Reproduce, without any changes, the part of the material below that opens with the line containing "You are a GUI" and continues to the end of the material.

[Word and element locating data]
◆ ◆ ◆

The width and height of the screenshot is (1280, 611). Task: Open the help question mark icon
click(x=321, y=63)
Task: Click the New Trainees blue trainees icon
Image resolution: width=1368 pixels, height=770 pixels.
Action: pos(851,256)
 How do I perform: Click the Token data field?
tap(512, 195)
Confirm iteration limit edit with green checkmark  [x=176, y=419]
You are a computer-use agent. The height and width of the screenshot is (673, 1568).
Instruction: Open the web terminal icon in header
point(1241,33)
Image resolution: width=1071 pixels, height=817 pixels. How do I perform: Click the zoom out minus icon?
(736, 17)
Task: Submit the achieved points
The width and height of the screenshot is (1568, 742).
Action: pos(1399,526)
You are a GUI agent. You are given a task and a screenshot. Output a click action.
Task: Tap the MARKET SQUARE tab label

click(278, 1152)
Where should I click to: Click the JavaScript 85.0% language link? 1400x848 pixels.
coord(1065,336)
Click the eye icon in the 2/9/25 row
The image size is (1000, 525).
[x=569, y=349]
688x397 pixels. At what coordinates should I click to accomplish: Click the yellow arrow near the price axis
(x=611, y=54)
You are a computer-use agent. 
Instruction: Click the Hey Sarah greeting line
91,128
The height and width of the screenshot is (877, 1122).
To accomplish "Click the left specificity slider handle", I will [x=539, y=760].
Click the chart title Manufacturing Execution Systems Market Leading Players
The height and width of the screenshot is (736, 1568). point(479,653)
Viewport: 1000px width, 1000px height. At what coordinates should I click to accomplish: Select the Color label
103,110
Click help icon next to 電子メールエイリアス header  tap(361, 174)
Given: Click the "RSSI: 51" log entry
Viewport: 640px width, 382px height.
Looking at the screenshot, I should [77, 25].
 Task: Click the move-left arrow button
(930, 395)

◆ ◆ ◆

▶ [WRITTEN SOLUTION]:
You are a GUI agent. You are given a task and a screenshot. Output a click action.
Task: Tap the MARKET SQUARE tab label

click(278, 1152)
Where should I click to: Click the JavaScript 85.0% language link? 1400x848 pixels.
coord(1065,336)
Click the eye icon in the 2/9/25 row
The image size is (1000, 525).
[x=569, y=349]
688x397 pixels. At what coordinates should I click to accomplish: Click the yellow arrow near the price axis
(x=611, y=54)
You are a computer-use agent. 
Instruction: Click the Hey Sarah greeting line
91,128
The height and width of the screenshot is (877, 1122).
To accomplish "Click the left specificity slider handle", I will [x=539, y=760].
Click the chart title Manufacturing Execution Systems Market Leading Players
The height and width of the screenshot is (736, 1568). point(479,653)
Viewport: 1000px width, 1000px height. At what coordinates should I click to accomplish: Select the Color label
103,110
Click help icon next to 電子メールエイリアス header  tap(361, 174)
Given: Click the "RSSI: 51" log entry
Viewport: 640px width, 382px height.
Looking at the screenshot, I should [77, 25].
 Task: Click the move-left arrow button
(930, 395)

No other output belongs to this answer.